Broken Internal Links in XHTML/PDF Export


We have a self-hosted instance of Pressbooks, currently on 6.7 (we don’t have access to PHP 8.1 yet, so we can’t update to the latest version). I’ve been looking into a couple linking issues with our digital PDFs. After delving into the code, I believe I’ve located the problems, both of which are in the “fixInternalLinks” function in pressbooks/inc/modules/export/xhtml/class-xhtml11.php

In the first case, links to “interactive elements” in the book were being omitted and, instead, a link is provided to the web version of the book in Pressbooks.
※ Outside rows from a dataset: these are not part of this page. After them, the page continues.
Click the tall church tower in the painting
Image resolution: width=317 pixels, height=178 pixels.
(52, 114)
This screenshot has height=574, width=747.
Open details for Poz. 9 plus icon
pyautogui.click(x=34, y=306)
That’s great and works perfectly for h5p elements, but YouTube links were broken. Looking at the XHTML export that the PDF is based on, I noticed that the links were just a href=“#oembed-1”, as an example, which obviously does not work. When I found the “fixInternalLinks” function, I noticed an exception for h5p in there, but nothing for oembed. Once I added an oembed exception, it worked fine (Line 743):

if ( in_array( "#{$fragment}", $external_anchors, true ) || str_starts_with( $fragment, 'h5p') || str_starts_with( $fragment, 'oembed') ) {
} else {
    $link->setAttribute( 'href', "#{$fragment}" );

It seems to me that there may be other types of media associated with media.blade.php that may also need exceptions here… but I’m not at all sure about that.
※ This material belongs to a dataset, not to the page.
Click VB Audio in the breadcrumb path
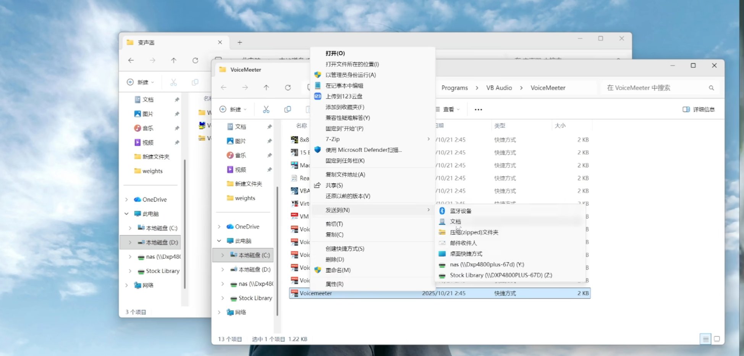Viewport: 744px width, 356px height. coord(499,88)
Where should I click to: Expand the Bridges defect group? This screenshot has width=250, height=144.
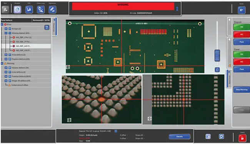(6, 29)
The second error I was looking into involved a link to a video transcript included as a “Back Matter” section of the book. This link looked like a link in the PDF, but did nothing. The link was entered in the book as an absolute path, but when I examined the XHTML export, I saw that it had been transformed into a local link. This was entirely appropriate in this case, but on further investigation it appeared that the internal link was wrong. The link was pointing at “#back-matter-1-2-transactional-communication-transcript”, but when I examined the section it was meant to point to, the id there was instead “back-matter-slug-1-2-transactional-communication-transcript” with no sign of another element with a non-slug id. So I altered another part of the function (Line 736):

} elseif ( preg_match( '%(front\-matter|chapter|back\-matter|part)/([a-z0-9\-]*)([/]?)%', $href, $matches ) ) {
    // Convert type + slug to #fragment
    $fragment = "{$matches[1]}-slug-{$matches[2]}";
} else {

It’s quite possible this is some strange side effect of this particular book and editing class-xhtml11.php is entirely incorrect in this case. But this is working for us so far.
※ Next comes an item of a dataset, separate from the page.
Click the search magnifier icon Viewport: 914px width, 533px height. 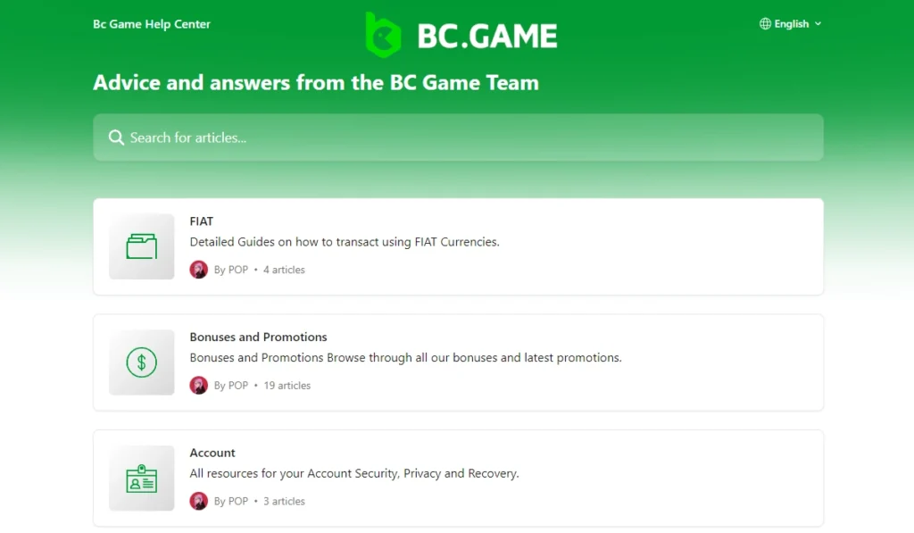116,137
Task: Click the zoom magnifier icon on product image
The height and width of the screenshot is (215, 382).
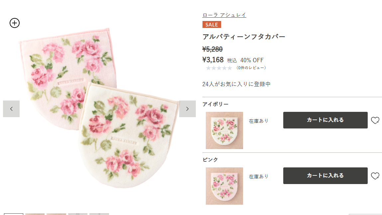Action: [x=14, y=23]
I’m creating this topic here and not GitHub because I’m unable to fully test these issues in the latest version of Pressbooks, as I don’t have access to PHP 8.1 in our environment yet. I did check the code for 6.10 and it doesn’t appear that either of these issues have been addressed yet, if indeed they are general issues and not just quirks of our book or our instance. There doesn’t appear to be any open issues on this topic here or in GitHub, so I felt I should report in case these are bugs that need addressing. Or if my edits here are missing something or are just plain wrong, I’m hoping you can point me in the right direction.

Thank you!

Good morning. We are also self-hosted. What are you using for PDF exports? We have tried MPDF and a couple others with no luck. Can you at least point us towards something that will work? HTML exports are too small to print correctly. Do the PDF exports retain accessibility updates?